As cifras com asteriscos são os custos adicionais, em milhões de dólares, dos serviços sociais básicos nos países em desenvolvimento, que se deveriam pagar para satisfazer as necessidade básicas.
Onde está a racionalidade? O que há de racional no que 10% da população mundial faz com 86% dos gastos? Por que é racional gastar mais em “agentes cancerígenos” (popularmente, chamados de cigarros) do que em avaliar a desnutrição, a doença e o analfabetismo do povo do Terceiro Mundo? Por que é mais racional gastar mais em preparações para a guerra do que para arrancar suas raízes? E, por que é racional seguir ensinando a doutrina econômica padrão, que postula a racionalidade do consumidor, que, na verdade, é manipulado desde a infância pela publicidade comercial e política?
Evidentemente, todas as perguntas anteriores são retóricas: a resposta a cada uma delas é nula. O postulado da racionalidade do consumidor é um mito do livro didático. No máximo, pode-se falar de racionalidade (instrumental) do produtor, desde que esse seja bem sucedido. Mas, então, a afirmação é uma mera definição: “Produtor racional é aquele que tem êxito”. A definição, como qualquer outra, não se refere ao mundo, mas decreta o significado da expressão “produtor racional”. Ou seja, é uma convenção, não uma lei objetiva.
Parece, portanto, que não costumamos atuar racionalmente em assuntos práticos, tais como fazer compras e votar. Nesses conflitos, costumamos ser tão irracionais como escritores que, como Schopenhauer, Nietzsche, Heidegger e os pós-modernos, denigrem a razão e outros que exaltam a Gianni Vattimo, um tipo de pós-moderno, chamado de «Pensamento débil».

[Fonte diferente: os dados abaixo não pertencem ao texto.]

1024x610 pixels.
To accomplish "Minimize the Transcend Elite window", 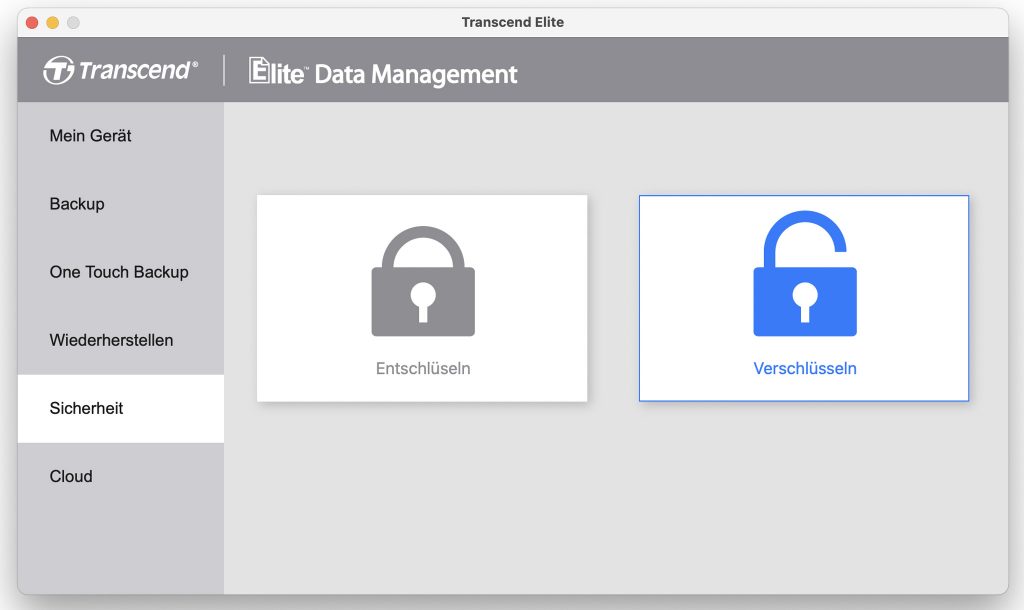I will 53,23.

Parece que a razão acabou sendo confinada a tarefas puramente intelectuais, tais como as científicas e técnicas. Ou será que os pós-modernos não se ajustam à definição dada por Aristóteles de um ser humano como animal racional?
Felizmente, nem todos se comportam de maneira irracional. De fato, vemos uma e outra vez os consumidores alertados por grupos de defesa do consumidor, ou do ambiente, boicotarem produtos ruins ou empresas que destroem os recursos naturais. Vemos que, quando fornecem a informação honesta e o debate aberto, o eleitorado castiga os políticos mentirosos ou ladrões. E que, ao propor uma obra pública ou um programa social que promete melhorar a qualidade de vida, o povo contribui voluntariamente em direção a elas, em vez de resmungar contra os impostos.
Em resumo, nem sempre somos animais racionais, como acreditava Aristóteles: às vezes, nos deixamos levar por paixões, medos irracionais ou mentiras. Somos, portanto, meio-racionais. Somos racionais quando nos convém ou quando refletimos com base em informações suficientes ou verídicas. Não somos quando nos enganamos a nós mesmos, quando somos presas do medo ou da ganância, ou quando nos cega a publicidade comercial, política ou ideológica.
Para que sejamos mais racionais do que irracionais, depende não apenas das circunstâncias, mas também do esforço que colocamos para alcançar a máxima racionalidade, que é a máxima da humanidade. Não tenho razão?